Copy out the lines of the listing below unchanged, beginning with the line that contains "Zoom out with the minus icon" and ending with the line that contains "pyautogui.click(x=545, y=360)".

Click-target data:
--

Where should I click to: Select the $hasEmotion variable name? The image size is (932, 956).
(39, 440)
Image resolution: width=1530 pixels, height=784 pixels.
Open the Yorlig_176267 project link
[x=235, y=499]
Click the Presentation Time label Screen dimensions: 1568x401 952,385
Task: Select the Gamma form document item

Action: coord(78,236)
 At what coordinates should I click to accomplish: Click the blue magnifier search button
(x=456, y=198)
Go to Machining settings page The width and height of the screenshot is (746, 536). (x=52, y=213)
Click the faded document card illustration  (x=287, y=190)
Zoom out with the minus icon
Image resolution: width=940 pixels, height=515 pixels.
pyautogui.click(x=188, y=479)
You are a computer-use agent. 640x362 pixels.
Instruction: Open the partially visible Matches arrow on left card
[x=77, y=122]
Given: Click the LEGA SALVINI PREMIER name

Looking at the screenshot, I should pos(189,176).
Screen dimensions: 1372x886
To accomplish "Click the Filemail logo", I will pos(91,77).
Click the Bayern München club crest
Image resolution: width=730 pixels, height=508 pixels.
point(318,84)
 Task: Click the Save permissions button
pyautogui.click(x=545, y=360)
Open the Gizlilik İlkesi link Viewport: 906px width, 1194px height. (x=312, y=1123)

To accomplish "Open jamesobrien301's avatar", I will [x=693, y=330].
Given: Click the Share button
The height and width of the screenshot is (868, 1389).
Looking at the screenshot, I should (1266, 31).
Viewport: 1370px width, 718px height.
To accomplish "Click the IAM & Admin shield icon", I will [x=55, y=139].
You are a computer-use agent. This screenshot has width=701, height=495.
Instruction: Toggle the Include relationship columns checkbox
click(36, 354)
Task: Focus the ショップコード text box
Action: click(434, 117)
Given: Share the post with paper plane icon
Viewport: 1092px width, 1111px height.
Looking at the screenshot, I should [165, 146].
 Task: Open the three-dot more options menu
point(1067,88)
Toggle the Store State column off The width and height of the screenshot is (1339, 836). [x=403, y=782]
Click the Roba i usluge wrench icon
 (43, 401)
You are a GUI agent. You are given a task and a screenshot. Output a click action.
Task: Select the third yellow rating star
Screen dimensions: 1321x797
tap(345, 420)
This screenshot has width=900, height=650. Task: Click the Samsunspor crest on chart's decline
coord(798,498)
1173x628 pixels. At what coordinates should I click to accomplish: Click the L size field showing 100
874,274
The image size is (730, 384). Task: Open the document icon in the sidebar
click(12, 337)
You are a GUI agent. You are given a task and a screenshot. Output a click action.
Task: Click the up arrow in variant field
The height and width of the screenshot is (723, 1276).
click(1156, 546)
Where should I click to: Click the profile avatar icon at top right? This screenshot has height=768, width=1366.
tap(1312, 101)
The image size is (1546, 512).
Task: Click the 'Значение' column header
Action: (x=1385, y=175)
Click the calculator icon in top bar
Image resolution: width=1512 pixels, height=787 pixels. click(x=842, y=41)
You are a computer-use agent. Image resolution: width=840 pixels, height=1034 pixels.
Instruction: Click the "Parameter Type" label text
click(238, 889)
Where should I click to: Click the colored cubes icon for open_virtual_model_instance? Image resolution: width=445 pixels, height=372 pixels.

--

> [Written solution]:
Zoom out with the minus icon
Image resolution: width=940 pixels, height=515 pixels.
pyautogui.click(x=188, y=479)
You are a computer-use agent. 640x362 pixels.
Instruction: Open the partially visible Matches arrow on left card
[x=77, y=122]
Given: Click the LEGA SALVINI PREMIER name

Looking at the screenshot, I should pos(189,176).
Screen dimensions: 1372x886
To accomplish "Click the Filemail logo", I will pos(91,77).
Click the Bayern München club crest
Image resolution: width=730 pixels, height=508 pixels.
point(318,84)
 Task: Click the Save permissions button
pyautogui.click(x=545, y=360)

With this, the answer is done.